I wouldn’t call it a happy ending, but Democrats are seemingly moving toward putting the controversy over Rep. Ilhan Omar and anti-Semitic language behind them. Earlier this month, the Democratic Party faced the possibility of a damaging split in its coalition after Omar used language that evoked the anti-Semitic trope of Jews having “allegiance to a foreign country” as part of her larger commentary about the broad issue of Israel/Palestine.
Ultimately, after some intense debate, Democrats in the House came together unanimously and supported a resolution that featured a strong, thorough condemnation of anti-Semitic rhetoric, including the specific language Omar used, but which also denounced Islamophobia and other forms of hate. To their everlasting shame, 23 House Republicans voted against the resolution, while open white supremacist Rep. Steve King bravely declared himself “present.”

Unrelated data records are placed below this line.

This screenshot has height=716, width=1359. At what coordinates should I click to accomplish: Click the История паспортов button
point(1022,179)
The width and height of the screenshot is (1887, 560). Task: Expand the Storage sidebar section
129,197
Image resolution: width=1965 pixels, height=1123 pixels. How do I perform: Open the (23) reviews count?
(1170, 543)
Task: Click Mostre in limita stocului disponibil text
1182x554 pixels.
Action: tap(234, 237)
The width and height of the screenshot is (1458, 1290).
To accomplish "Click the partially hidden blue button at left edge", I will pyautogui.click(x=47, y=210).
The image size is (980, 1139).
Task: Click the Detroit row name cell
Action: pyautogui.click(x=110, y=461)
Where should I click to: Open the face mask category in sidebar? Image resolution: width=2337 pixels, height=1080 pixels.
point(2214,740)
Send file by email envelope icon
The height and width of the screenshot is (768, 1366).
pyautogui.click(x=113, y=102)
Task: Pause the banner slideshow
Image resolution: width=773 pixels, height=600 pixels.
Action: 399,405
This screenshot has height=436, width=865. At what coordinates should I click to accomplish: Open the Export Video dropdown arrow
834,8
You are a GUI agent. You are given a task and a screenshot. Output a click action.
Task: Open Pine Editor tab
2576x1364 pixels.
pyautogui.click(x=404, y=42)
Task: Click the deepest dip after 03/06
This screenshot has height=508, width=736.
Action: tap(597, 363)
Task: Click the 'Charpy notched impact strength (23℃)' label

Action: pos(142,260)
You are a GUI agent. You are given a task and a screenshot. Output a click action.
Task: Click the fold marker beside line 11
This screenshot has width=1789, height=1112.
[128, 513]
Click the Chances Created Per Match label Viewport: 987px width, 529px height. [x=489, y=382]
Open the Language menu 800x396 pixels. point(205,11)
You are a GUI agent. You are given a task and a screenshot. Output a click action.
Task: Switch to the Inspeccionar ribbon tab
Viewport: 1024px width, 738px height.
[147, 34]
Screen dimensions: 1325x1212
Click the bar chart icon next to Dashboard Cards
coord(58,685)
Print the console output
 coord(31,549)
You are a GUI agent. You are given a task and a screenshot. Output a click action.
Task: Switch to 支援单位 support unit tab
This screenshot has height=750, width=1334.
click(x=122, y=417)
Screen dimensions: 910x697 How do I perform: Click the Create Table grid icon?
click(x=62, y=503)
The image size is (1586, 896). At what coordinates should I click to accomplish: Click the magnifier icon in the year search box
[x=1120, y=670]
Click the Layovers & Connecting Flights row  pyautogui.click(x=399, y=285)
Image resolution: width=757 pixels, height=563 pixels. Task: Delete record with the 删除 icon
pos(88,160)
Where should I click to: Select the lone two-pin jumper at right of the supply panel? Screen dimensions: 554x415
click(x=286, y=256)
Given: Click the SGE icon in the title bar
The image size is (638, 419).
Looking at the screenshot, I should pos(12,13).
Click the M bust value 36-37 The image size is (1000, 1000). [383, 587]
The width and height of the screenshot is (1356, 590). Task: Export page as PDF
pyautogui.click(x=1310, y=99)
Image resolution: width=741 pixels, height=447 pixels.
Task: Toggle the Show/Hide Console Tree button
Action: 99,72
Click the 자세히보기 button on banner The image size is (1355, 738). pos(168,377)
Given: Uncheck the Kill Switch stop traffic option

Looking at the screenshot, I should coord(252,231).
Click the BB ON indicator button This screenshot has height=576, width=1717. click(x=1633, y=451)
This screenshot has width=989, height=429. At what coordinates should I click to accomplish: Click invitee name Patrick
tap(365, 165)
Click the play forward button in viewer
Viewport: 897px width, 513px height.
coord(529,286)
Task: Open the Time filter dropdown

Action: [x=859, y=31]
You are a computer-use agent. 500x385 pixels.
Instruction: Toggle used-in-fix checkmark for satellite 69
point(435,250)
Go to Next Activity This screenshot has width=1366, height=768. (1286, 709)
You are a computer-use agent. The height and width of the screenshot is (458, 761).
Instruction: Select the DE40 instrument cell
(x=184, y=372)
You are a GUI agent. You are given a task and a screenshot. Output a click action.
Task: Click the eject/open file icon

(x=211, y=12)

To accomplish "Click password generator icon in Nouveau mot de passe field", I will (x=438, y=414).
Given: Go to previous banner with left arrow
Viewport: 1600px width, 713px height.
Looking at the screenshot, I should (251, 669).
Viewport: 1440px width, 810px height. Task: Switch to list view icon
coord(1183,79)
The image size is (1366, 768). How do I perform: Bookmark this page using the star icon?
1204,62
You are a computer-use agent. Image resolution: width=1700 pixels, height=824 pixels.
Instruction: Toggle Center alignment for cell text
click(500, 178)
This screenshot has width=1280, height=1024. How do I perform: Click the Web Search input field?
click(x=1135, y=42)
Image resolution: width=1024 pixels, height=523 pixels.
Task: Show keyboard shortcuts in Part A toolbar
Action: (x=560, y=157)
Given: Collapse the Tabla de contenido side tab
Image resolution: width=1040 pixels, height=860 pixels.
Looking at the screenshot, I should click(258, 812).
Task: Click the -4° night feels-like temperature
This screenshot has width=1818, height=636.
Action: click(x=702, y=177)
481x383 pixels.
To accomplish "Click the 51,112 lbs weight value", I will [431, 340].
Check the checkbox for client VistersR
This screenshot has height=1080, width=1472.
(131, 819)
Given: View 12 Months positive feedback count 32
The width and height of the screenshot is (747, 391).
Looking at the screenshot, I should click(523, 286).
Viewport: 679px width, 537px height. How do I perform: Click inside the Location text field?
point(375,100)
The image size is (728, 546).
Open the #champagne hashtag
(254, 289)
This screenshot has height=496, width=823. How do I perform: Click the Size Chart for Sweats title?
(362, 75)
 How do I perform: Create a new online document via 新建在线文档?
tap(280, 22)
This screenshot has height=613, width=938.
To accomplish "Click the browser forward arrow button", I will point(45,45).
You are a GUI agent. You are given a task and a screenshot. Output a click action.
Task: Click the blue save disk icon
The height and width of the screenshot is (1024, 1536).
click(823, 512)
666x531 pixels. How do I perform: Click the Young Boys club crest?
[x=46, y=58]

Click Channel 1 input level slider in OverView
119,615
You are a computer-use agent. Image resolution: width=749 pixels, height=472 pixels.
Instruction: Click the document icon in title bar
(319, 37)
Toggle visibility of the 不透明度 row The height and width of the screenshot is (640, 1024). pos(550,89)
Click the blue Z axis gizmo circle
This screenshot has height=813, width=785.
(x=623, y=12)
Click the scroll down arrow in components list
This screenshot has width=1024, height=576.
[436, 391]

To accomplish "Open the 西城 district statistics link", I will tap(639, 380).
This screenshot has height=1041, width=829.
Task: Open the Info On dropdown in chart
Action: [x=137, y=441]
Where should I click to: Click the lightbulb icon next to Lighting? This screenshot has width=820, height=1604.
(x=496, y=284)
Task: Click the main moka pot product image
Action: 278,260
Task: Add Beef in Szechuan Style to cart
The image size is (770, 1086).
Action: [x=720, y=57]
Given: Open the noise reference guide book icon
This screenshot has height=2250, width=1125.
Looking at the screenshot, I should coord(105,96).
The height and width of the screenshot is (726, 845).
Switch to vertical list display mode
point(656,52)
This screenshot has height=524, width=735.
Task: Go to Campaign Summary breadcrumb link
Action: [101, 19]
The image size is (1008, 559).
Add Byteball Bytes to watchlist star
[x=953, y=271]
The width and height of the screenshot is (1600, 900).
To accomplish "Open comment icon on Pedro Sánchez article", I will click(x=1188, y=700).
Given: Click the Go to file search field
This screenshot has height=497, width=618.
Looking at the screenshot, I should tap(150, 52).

In my post about the issue, I went into detail about why Omar’s language was problematic, but refused to classify her as an anti-Semite, as someone who hates Jews or wishes them harm. Going forward, I stated that my main concern was:
whether she is interested in learning that spreading anti-Semitic slurs is wrong, harmful, and unacceptable, and whether she is willing to change. We’re now at two strikes on that front, just since she was sworn into Congress, and that’s on top of the 2012 tweet. Any more suggests a serious problem. But I remain optimistic.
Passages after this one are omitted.